Intensified Myeloablative Unrelated Cord Blood Transplantation for High-Risk or Advanced Hematological Malignancies: Experience at a Single-Institution in China

Introduction : Unrelated cord blood transplantation (CBT) is one of the most promising curative treatment modalities for hematological malignancies. But the data was limited in China. This retrospective study evaluated the clinical outcomes of intensified myeloablative unrelated CBT for high-risk or advanced hematological malignancies in our single center.

Patients and Methods: From September 2006 to December 2013, Total of 187 high-risk or advanced hematologic malignancies underwent intensified myeloablative unrelated CBT. All CBT patients received a myeloablative conditioning regimen of TBI/Ara-C/CY [total body irradiation (TBI, total 12 Gy, 4 fractions) (d-7, d-6) arabinoside cytarabine (Ara-C) (2.0g/m2 every 12h for 2 days) (d-5, d-4) and cyclophosphamide (CY, 60 mg/kg daily for 2 days) (d-3, d-2)] (age≥14 years or primary induction failure or no remission after relapse), or Fludarabine/BU/CY2 [fludarabine (Flu, 30mg/m2 daily for 4 days) (d-8~ -5), busulfan (0.8mg/kg every 6h for 4 days) (d-7~ -4) and CY (60 mg/kg daily for 2 days) (d-3, d-2)] (For lymphoid malignancies patients with age ＜14 years or prior radiotherapy which would presuppose a high risk of toxicity), or Ara-C/BU/CY2 [ Ara C (2.0g/m2 every 12h for 2 days) (d-9, d-8), (busulfan (0.8mg/kg every 6h for 4 days) (d-7~ -4) and CY (60 mg/kg daily for 2 days) (d-3, d-2)](for myeloid malignancies patients with age < 14 years or prior radiotherapy which would presuppose a high risk of toxicity), and G-CSF was given with 5 ug/kg daily by subcutaneous injection one day prior to Ara-C with 3 days.

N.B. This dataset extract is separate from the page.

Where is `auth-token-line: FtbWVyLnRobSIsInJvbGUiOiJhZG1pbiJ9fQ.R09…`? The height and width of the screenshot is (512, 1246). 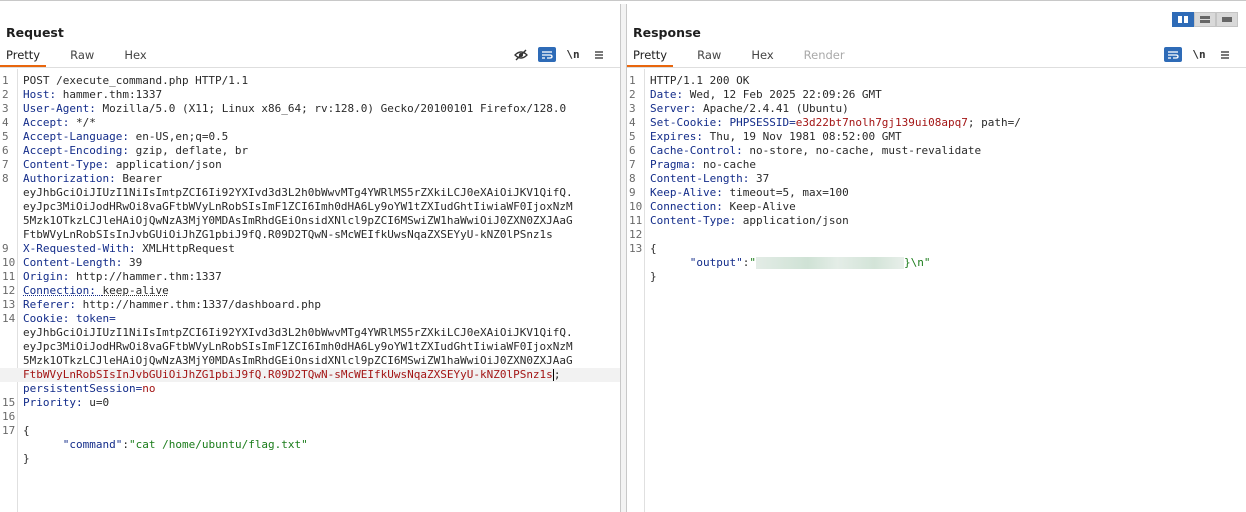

For GVHD prophylaxis, all patients were given a combination of cyclosporine and short-course mycophenolate mofetil, and no patient received antithymocyte globulin (ATG).

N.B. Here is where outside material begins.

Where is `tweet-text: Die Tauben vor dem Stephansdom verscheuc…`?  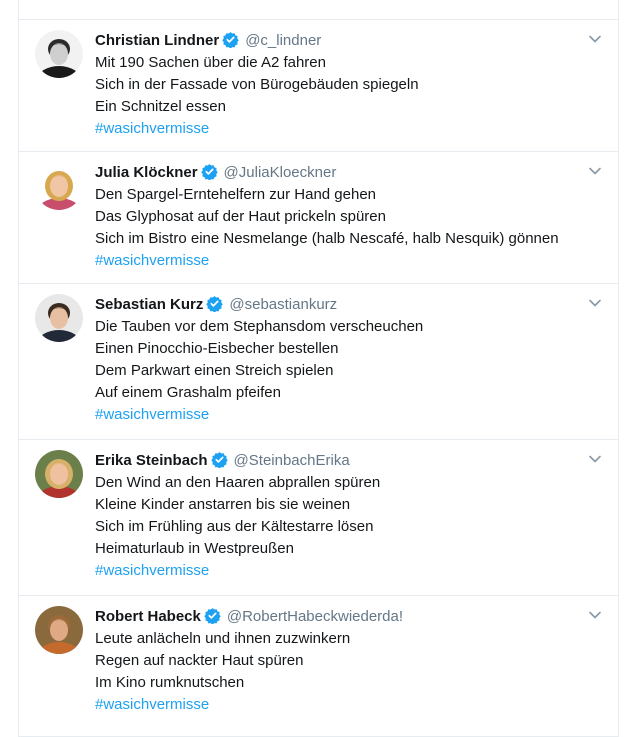
tweet-text: Die Tauben vor dem Stephansdom verscheuc… is located at coordinates (336, 371).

Results: Total of 181 patients (97.3%) achieved neutrophil engraftment and platelet engraftment, and the median number of days was 18 days (range 12~37 days) and 37.5days (range 15~112 days), respectively. Total nucleated-cell dose (≥5.2×10⁷ / kg) and total CD34⁺ cell dose (≥3.8×10⁵ / kg) were the favorable factors predicting for a higher probability of neutrophil engraftment (p =0.012, 0.025). The cumulative incidence of pre-engraftment syndrome (PES) and day-100 grade Ⅱ-Ⅳ acute GVHD was 75.4% (95% CI, 65.2-84.2%) and 28.34% (95% CI, 28.13~28.55%), respectively. The cumulative incidence of grade Ⅱ-Ⅳ acute GVHD 100 days after transplantation was 32.6% (95% CI, 42.3-22.8%)in the PES group and 15.2% (95% CI, 8.3-22.6%) in the non-PES group (р=0.016). Multivariate analysis showed that BU/CY2 based conditioning and without PES were significant risk factors for graft failure [RR=2.34 (95% CI, 1.32- 6.12), p =0.015; RR=2.89 (95% CI, 1.25- 6.82), p =0.009]. The median follow-up time was 27（7~89）months. Transplant-related mortality at 180 days and relapse at 3 years after CBT was 24.9% (24.7~25.2%) and 14.7% (14.6~14.9%). Probabilities of 3-year overall survival (OS) and disease-free survival (DFS) were 61.2% (95% CI, 51.3%- 72.3%) and 58.6% (95% CI, 49.5%- 67.9%), respectively. For pediatric patients, 3-year OS and DFS were 66.2% (95% CI, 56.4%- 75.8%) and 64.8% (95% CI, 54.6%- 74.2%); for adult patients, 3-year OS and DFS were 54.5% (95% CI, 45.8%- 63.7%) and 50.3% (95% CI, 41.5%- 60.1%), respectively.

Conclusions: To the best of our knowledge, this is the largest clinical study of unrelated CBT reported in China. This retrospective study indicates that intensified myeloablative CBT procedures are associated with significant favorable outcomes in survival advantage in high-risk or advanced hematological malignancies.